"From an aesthetic perspective, David Bentley Hart offers an impressive trinitarian account of beauty that presents Being as primarily the shared life of the triune God: ontological plenitude and oriented toward another. The beauty of the infinite is reflected in the dynamic co-inherence of the three divine persons, a perichoresis of love, an immanent dynamism of distinction and unity embracing reciprocity and difference. The triune God does not negate difference; rather, the shared giving and receiving that is the divine life may be compared to an infinite musical richness, a music of polyphonic and harmonious differentiation of which creation is an expression and variation."

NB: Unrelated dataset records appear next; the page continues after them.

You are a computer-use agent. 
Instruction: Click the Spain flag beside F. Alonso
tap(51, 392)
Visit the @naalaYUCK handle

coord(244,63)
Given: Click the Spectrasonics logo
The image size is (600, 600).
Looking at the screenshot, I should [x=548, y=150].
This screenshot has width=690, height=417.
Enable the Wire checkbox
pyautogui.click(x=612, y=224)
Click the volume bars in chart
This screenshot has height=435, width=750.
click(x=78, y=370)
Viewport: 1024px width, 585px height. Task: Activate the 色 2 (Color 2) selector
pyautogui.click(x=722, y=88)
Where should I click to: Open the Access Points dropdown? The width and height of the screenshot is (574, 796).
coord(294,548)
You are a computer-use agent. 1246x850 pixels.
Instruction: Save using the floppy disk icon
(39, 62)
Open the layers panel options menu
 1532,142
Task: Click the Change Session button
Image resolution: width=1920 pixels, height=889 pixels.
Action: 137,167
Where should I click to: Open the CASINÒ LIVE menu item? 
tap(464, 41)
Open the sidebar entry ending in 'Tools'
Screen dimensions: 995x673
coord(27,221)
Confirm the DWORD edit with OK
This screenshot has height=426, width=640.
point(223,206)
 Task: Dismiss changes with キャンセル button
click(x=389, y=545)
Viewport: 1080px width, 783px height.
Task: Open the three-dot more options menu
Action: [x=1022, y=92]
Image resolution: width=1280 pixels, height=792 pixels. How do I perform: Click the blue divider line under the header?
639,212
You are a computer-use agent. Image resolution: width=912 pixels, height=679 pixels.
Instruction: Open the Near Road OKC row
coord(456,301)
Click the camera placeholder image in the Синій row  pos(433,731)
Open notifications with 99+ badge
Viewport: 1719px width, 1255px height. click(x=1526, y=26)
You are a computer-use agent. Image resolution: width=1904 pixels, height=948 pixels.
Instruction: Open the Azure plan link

An Introduction to the Trinity, Declan Marmion and Rik Van Nieuwenhove, (Cambridge, CUP, 2011) page 218.
No, it isn't dumbed down theology - and yes, it is a piece of demanding and precise discourse upon the Trinity. But why would we think any serious contemplation of the mystery of the Triune life of God should be immediately accessible in everyday vocabulary? This is a very good book on the Trinity, one that will find its way into our course on Rediscovering the Triune God. It is written as good theology should be - scholarly, lucid, presupposing serious effort from the reader, and rewarding those readers who love to think and for whom thinking deeply and honestly and openly and receptively about God is a way of loving God with mind and heart.
The drawing by William Blake is one of the most delicately subtle pieces of theological art I know. A print of it hangs in my study.